I teach a Business English course to second year Business Engineering students at Ghent University. During last week’s class, I tried to explain the intricacies of the flip-in and flip-over poison pill tactic. Blank stares ensued. Then a couple of questions. More blank stares, this time on my part. Let’s try to set the record straight here.

A poison pill is a defensive strategy designed to discourage hostile takeovers by increasing the takeover cost. Investopedia distinguishes two main types (Wikipedia lists five):

1. A “flip-in” allows existing shareholders (except the acquirer) to buy more shares at a discount.

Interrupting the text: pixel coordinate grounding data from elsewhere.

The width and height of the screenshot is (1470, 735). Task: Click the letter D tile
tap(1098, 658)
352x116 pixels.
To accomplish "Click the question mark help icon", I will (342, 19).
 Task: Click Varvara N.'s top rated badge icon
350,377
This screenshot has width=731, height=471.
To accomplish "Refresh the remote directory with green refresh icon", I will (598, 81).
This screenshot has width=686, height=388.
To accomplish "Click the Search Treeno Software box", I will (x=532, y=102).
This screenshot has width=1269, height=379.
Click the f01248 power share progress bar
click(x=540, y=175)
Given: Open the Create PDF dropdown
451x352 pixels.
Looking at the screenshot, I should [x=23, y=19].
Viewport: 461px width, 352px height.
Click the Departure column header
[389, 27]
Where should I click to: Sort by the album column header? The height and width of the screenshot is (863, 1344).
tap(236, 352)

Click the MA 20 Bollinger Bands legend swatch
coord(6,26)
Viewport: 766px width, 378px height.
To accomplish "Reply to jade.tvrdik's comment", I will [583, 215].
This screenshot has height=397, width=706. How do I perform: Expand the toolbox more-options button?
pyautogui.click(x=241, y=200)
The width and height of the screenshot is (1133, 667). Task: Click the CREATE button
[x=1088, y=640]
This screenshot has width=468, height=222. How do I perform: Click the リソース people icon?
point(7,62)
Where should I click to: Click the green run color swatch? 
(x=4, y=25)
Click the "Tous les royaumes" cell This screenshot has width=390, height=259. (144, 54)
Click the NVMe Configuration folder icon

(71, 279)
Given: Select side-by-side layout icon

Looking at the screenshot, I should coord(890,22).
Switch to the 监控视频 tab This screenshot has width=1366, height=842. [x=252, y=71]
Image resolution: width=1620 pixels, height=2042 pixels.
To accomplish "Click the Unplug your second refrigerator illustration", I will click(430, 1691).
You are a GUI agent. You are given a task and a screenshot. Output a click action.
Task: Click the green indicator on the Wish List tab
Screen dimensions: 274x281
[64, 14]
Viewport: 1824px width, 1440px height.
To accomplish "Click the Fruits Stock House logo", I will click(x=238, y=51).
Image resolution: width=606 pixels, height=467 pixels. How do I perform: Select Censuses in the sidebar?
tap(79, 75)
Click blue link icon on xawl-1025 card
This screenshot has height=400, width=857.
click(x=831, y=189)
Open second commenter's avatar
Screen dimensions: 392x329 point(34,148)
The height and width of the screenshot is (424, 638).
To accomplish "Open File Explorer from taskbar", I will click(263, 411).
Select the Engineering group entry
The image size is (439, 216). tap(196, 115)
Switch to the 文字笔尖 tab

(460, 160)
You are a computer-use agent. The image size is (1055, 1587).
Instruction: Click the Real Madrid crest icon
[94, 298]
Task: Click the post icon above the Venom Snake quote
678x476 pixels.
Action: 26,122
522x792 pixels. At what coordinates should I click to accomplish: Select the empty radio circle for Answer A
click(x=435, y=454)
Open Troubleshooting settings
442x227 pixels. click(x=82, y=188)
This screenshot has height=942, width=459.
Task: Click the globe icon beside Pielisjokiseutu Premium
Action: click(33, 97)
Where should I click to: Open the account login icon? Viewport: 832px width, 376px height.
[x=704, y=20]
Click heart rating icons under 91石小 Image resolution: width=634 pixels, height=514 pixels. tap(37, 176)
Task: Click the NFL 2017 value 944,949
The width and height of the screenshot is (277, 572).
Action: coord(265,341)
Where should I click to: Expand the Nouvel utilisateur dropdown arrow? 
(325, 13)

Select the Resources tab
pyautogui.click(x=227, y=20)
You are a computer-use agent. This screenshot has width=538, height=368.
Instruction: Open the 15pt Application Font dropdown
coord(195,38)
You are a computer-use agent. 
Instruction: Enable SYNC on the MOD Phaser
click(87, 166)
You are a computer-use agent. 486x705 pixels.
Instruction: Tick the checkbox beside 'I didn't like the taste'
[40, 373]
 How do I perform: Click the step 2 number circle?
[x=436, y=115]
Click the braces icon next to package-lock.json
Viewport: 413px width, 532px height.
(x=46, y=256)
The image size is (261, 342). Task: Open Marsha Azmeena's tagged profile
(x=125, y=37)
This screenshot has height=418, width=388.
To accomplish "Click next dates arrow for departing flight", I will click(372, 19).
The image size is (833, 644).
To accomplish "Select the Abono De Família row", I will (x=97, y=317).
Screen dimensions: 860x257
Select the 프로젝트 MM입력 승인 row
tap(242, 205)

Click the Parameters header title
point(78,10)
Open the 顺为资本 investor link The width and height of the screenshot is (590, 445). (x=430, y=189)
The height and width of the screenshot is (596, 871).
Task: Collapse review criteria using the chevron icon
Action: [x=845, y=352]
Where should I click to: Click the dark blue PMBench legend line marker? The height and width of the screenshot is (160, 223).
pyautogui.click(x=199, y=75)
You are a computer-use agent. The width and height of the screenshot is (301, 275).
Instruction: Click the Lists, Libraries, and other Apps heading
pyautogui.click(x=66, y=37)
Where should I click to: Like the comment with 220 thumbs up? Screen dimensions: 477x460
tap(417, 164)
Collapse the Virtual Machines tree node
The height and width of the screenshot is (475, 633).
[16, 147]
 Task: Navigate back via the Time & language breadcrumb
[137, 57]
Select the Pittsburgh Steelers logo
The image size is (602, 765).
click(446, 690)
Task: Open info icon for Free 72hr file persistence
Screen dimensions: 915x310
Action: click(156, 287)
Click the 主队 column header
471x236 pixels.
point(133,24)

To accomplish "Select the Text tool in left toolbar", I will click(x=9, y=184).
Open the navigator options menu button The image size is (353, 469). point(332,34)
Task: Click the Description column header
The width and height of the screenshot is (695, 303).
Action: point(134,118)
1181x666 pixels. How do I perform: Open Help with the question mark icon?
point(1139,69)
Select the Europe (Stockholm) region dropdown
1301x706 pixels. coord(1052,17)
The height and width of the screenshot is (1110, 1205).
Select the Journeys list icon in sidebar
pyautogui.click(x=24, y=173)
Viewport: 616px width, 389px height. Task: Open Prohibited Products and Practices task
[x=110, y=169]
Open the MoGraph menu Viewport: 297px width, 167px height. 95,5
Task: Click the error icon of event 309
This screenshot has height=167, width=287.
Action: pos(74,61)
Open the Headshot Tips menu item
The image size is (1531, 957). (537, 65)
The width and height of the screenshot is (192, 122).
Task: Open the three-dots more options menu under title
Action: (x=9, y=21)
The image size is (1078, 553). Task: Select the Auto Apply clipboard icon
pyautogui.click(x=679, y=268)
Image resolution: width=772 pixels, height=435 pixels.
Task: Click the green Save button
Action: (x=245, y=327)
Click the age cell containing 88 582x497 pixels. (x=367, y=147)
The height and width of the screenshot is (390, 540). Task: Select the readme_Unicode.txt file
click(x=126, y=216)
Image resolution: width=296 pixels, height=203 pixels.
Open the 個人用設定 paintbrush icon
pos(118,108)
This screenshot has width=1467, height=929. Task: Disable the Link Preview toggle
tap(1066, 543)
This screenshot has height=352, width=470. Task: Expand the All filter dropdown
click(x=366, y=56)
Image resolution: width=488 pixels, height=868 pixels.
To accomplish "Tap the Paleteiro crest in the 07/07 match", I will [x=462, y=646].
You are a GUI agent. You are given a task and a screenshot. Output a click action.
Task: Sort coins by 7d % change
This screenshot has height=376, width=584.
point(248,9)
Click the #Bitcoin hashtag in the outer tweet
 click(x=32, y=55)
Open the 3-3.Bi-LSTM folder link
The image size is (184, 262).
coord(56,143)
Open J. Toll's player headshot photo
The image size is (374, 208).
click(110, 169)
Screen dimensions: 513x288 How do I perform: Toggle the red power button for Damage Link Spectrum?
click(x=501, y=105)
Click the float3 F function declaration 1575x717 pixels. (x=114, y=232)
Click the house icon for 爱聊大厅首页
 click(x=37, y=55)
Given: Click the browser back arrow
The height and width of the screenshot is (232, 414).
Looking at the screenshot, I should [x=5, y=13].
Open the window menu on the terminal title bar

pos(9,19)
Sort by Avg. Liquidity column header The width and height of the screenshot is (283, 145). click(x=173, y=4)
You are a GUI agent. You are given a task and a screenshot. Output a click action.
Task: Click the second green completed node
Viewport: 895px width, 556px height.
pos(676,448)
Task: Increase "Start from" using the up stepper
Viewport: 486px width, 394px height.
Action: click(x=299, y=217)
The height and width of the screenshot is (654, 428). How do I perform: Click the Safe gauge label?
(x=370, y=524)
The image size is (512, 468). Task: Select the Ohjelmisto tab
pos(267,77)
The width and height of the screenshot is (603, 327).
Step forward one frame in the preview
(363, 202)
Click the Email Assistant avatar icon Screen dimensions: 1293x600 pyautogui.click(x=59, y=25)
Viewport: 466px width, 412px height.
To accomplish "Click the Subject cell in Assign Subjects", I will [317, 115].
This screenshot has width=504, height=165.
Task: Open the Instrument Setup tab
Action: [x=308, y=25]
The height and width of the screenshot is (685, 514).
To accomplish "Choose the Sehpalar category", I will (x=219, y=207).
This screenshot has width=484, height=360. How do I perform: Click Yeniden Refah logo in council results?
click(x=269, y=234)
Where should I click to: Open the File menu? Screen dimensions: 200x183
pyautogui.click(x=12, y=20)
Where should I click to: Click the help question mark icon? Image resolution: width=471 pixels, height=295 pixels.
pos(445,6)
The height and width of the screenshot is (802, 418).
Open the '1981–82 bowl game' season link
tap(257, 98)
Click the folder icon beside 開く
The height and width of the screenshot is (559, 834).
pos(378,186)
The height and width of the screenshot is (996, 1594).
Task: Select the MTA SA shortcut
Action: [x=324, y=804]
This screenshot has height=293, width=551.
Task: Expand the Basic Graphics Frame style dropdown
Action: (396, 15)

2. The “flip-over” allows stockholders to buy the acquirer’s shares at a discounted price after the merger.

According to MacMinn & Cook (1991: 492), the effect of both tactics is “to increase the payoff to the target’s shareholders at the raider’s expense.” A flip-in tactic is triggered when the acquirer purchases 20% of the target company’s shares (or when a 30-50% tender offer is made). Upon activation of flip-in rights, current shareholders (excluding the hostile acquirer) are allowed to purchase target shares at below market price in order to reduce the value of the raiding firm’s position. Conversely, a flip-over strategy applies when 100% of the target company’s shares are purchased. In this event, existing target shareholder rights “flip-over”, allowing holders to purchase discounted shares in the surviving firm, thereby diluting the acquirer’s value. Right, any questions (ahum)?